--- Data extracts Enclosed Below ---

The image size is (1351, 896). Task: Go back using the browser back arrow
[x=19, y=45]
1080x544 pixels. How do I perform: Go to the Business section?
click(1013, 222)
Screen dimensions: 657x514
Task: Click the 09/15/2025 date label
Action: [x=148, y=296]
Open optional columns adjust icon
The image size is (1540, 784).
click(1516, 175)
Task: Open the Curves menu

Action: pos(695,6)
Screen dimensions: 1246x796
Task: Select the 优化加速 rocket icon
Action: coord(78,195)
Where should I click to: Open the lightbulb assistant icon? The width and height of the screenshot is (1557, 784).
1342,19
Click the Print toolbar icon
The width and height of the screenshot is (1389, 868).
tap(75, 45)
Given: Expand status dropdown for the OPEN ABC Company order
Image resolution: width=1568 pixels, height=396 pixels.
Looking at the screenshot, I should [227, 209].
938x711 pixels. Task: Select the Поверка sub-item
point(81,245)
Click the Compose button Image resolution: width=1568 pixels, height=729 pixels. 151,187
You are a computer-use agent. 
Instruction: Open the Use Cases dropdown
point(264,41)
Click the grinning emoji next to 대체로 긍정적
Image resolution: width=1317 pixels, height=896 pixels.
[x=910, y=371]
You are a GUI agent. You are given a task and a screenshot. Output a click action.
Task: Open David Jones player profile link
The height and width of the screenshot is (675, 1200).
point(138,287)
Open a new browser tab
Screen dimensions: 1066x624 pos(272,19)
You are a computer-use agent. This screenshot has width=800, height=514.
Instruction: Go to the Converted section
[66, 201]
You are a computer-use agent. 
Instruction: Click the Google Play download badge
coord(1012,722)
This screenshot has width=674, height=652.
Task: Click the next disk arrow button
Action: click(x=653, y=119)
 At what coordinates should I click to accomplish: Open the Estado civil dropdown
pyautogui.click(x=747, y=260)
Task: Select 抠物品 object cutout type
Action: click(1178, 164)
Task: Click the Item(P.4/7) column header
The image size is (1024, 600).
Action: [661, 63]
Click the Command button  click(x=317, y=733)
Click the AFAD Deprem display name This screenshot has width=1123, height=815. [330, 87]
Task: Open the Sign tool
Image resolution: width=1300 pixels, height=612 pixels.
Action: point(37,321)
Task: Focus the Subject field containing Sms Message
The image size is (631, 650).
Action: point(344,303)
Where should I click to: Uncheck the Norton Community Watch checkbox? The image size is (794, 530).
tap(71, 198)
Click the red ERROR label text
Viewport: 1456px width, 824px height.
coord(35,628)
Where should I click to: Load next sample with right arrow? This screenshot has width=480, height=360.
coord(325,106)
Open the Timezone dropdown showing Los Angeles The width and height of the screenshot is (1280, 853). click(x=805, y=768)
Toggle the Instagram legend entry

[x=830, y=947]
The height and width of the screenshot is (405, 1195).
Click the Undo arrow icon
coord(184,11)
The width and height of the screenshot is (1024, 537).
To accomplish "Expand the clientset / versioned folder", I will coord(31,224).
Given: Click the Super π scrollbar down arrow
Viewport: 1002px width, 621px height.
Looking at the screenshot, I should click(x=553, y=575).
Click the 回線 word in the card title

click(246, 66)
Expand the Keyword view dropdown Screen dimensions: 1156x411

--- End of Enclosed Data extracts ---

What this task involves>
Reproduce, word for word, every line starting at the line that contains "Given: Click the Super π scrollbar down arrow" and ending with the final line of the entries.

Exercise result>
Given: Click the Super π scrollbar down arrow
Viewport: 1002px width, 621px height.
Looking at the screenshot, I should click(x=553, y=575).
Click the 回線 word in the card title

click(246, 66)
Expand the Keyword view dropdown Screen dimensions: 1156x411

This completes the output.